A worldwide survey conducted by the Multiple Sclerosis International Federation has discovered that 2.3 million people around the globe currently live with multiple sclerosis (MS) - a 10 percent increase in the autoimmune disease's prevalence since 2008.

A worldwide survey conducted by the Multiple Sclerosis International Federation has discovered that 2.3 million people around the globe currently live with multiple sclerosis (MS) — a 10 percent increase in the autoimmune disease’s prevalence since 2008. Though the survey found MS in every region of the world, the pervasiveness of the disease greatly varies. Nevertheless, the fact that twice as many women are affected by MS as men hasn’t significantly changed since 2008.

Using data gathered by the survey, the Atlas of MS 2013 report shows that MS is most common in North America and Europe, with 140 and 108 cases per 100,000 people, respectively. In sub-Saharan Africa, the MS rate is 2.1 per 100,000 people.

The atlas confirmed that MS is more prevalent in countries located at high latitudes, given that Sweden has the highest MS rate in Europe, and Argentina has more MS cases than other country in Latin America.

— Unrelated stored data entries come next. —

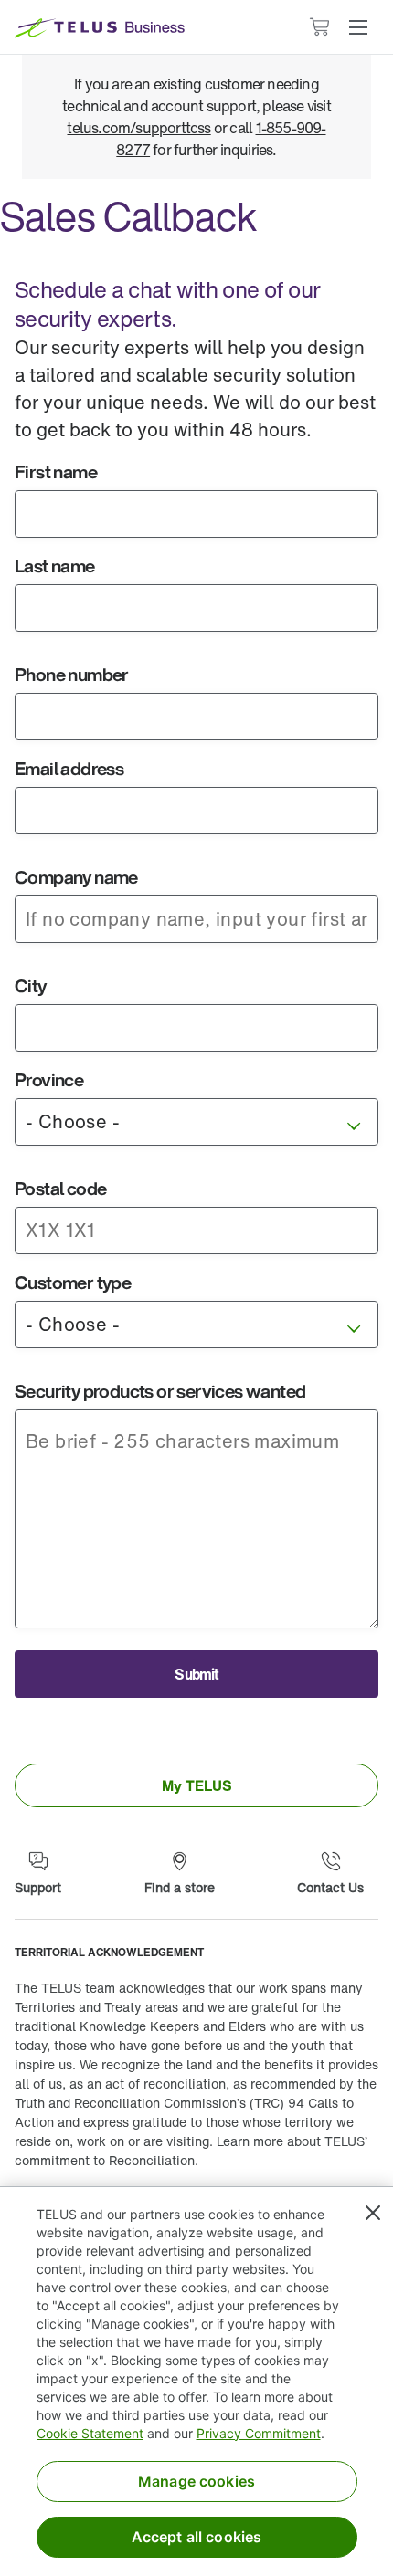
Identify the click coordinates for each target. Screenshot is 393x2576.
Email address (69, 768)
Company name (76, 877)
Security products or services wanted (160, 1390)
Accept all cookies (197, 2537)
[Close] (373, 2213)
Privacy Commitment (258, 2433)
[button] (358, 27)
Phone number (72, 674)
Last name (55, 565)
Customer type (73, 1282)
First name (56, 471)
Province (49, 1079)
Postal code (60, 1188)
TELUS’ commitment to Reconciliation (191, 2150)
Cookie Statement (90, 2433)
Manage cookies (196, 2481)
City (31, 985)
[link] (196, 1785)
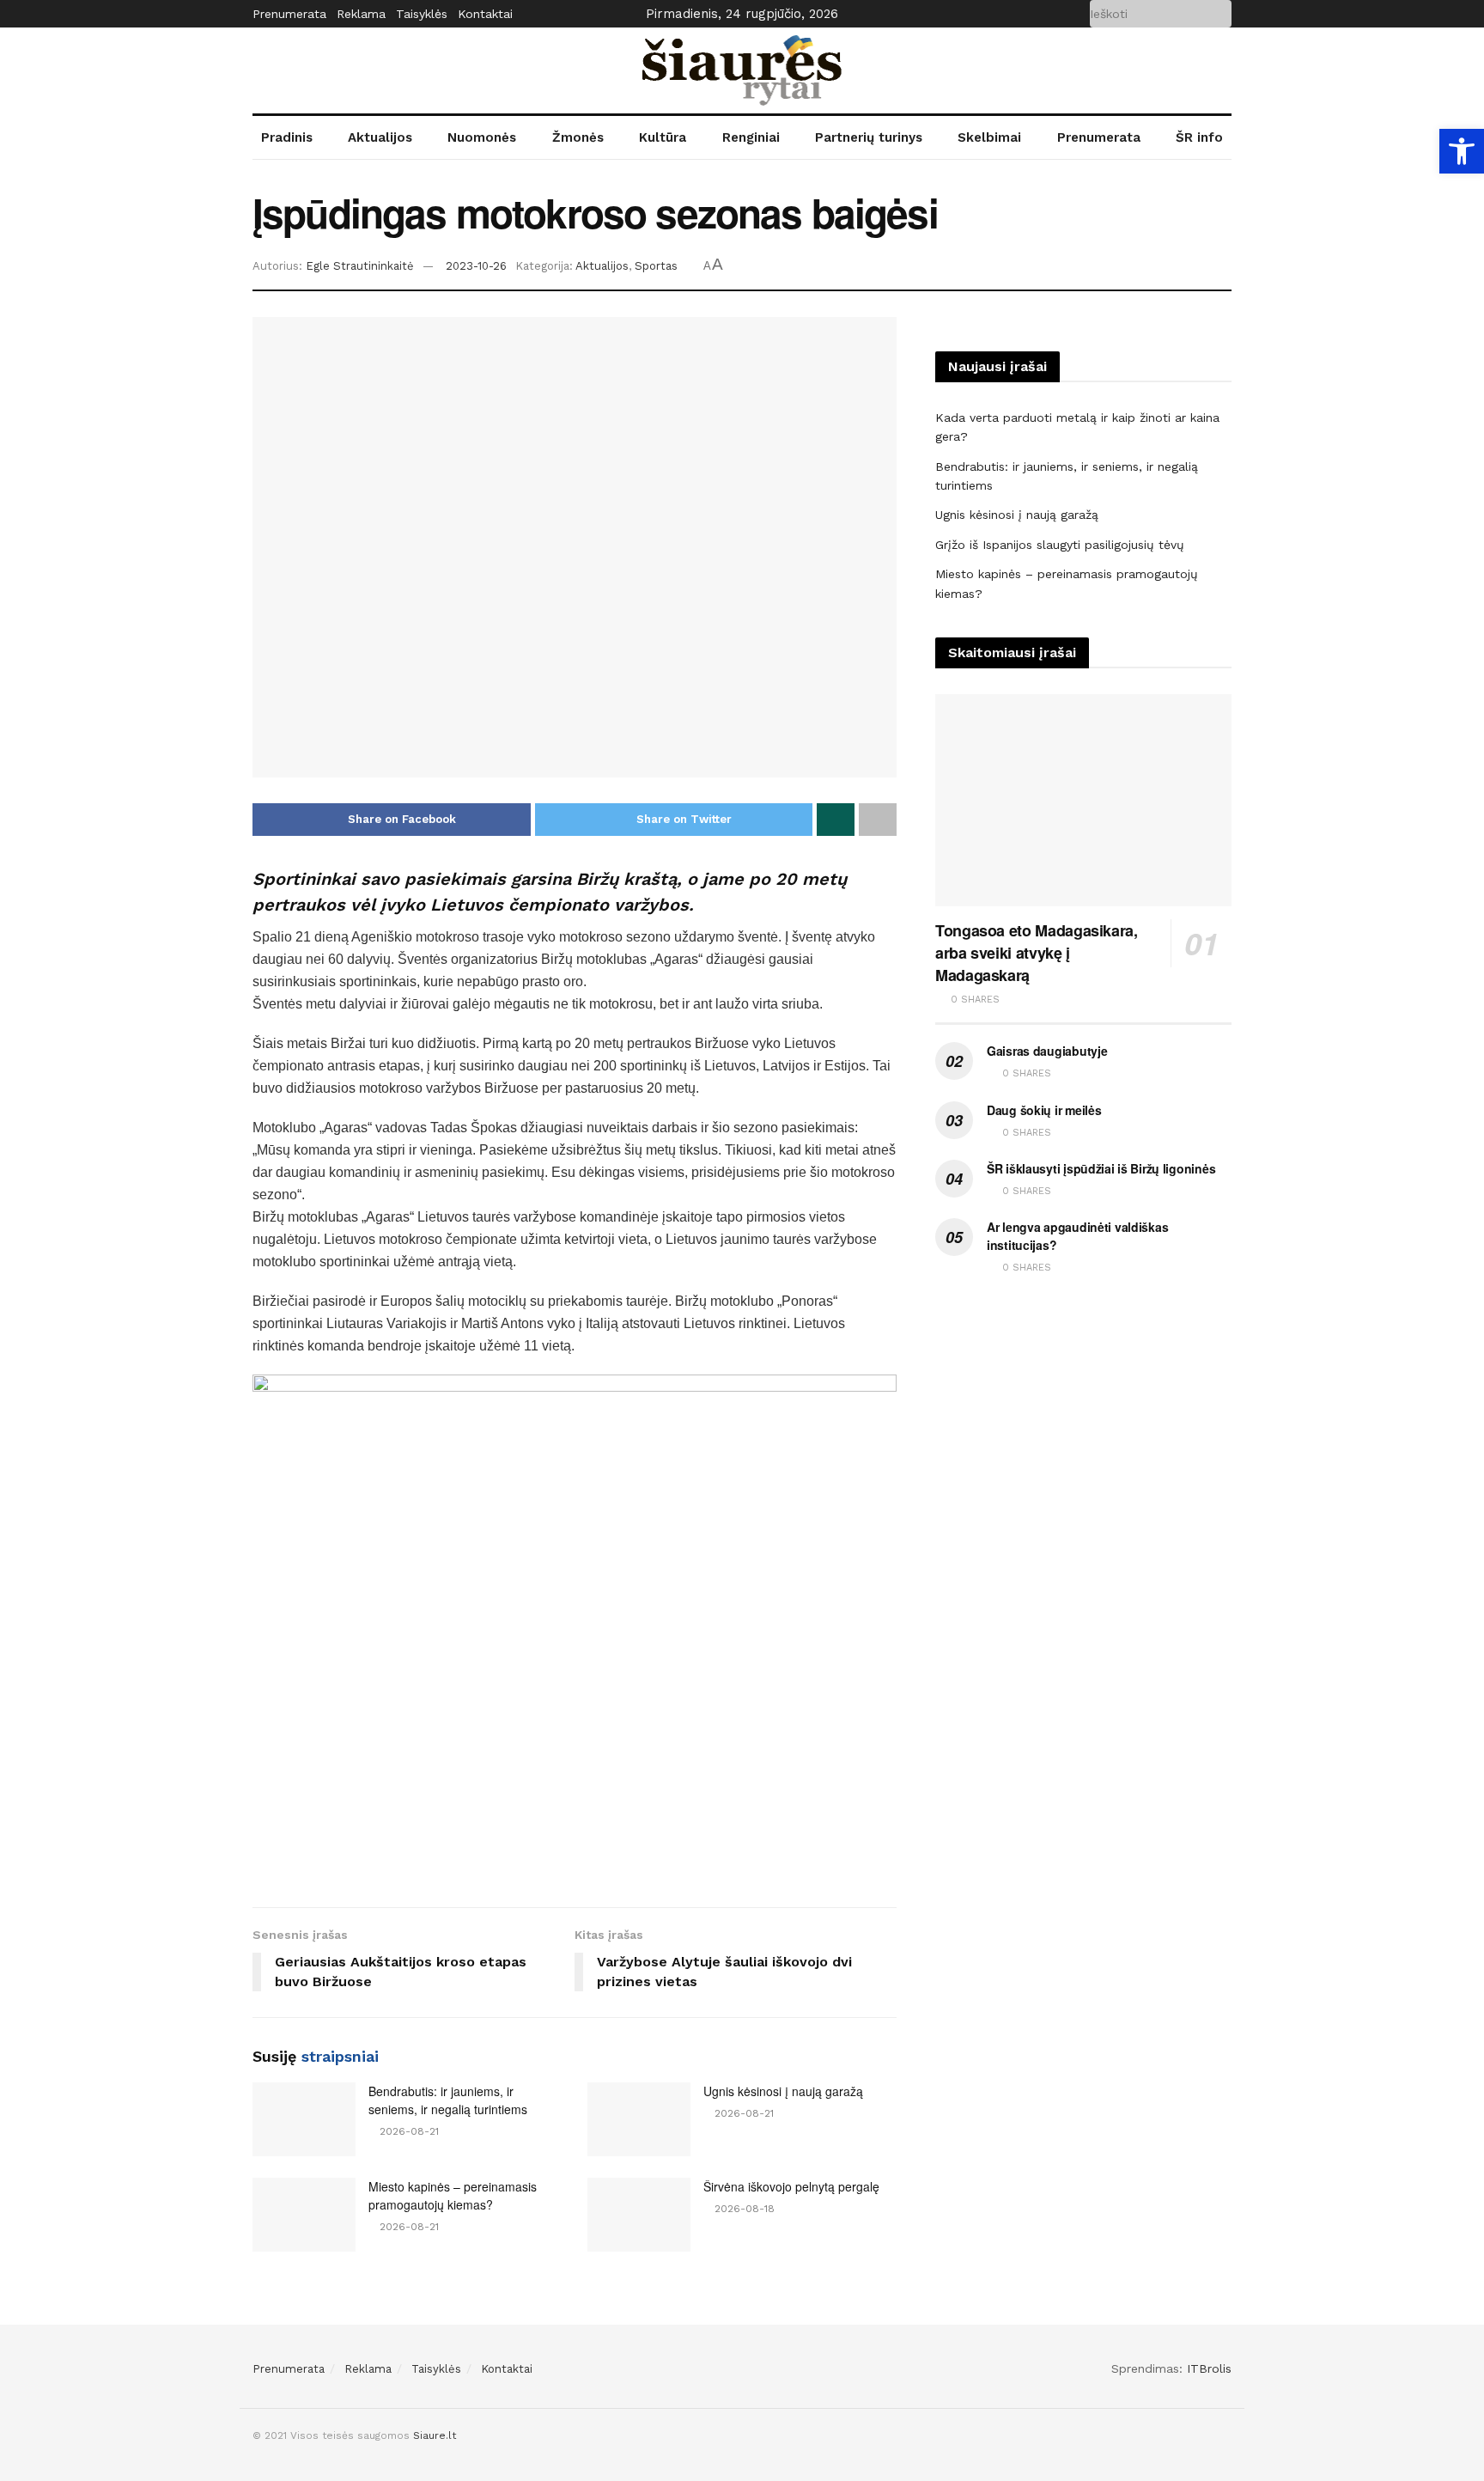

While there’s no proven cause for the association between latitude and MS, some researchers have suggested that greater exposure to sunlight may reduce the frequency of the disease.

The MS survey also uncovered a large increase in the number of medical personnel who are trained to diagnose the disease and assist with its treatment. But while the number of neurologists has increased by 30 percent since 2008, high-income countries have 100 times the number of neurologists per capita in low-income ones. On a brighter note, the number of MRI machines available for MS diagnostic scans has doubled in emerging nations.

Even so, enormous disparities still exist in terms of patient access to drugs that are currently used to treat MS — especially in relation to the newer oral medications that present effective alternatives to older injectable drugs, because those medications aren’t available at a subsidized cost in low—income nations. In fact, neither oral nor injectable disease-modifying medications are available through government programs in low-income countries. In contrast, injectable MS drugs are fully or partly funded in the vast majority of high-income countries.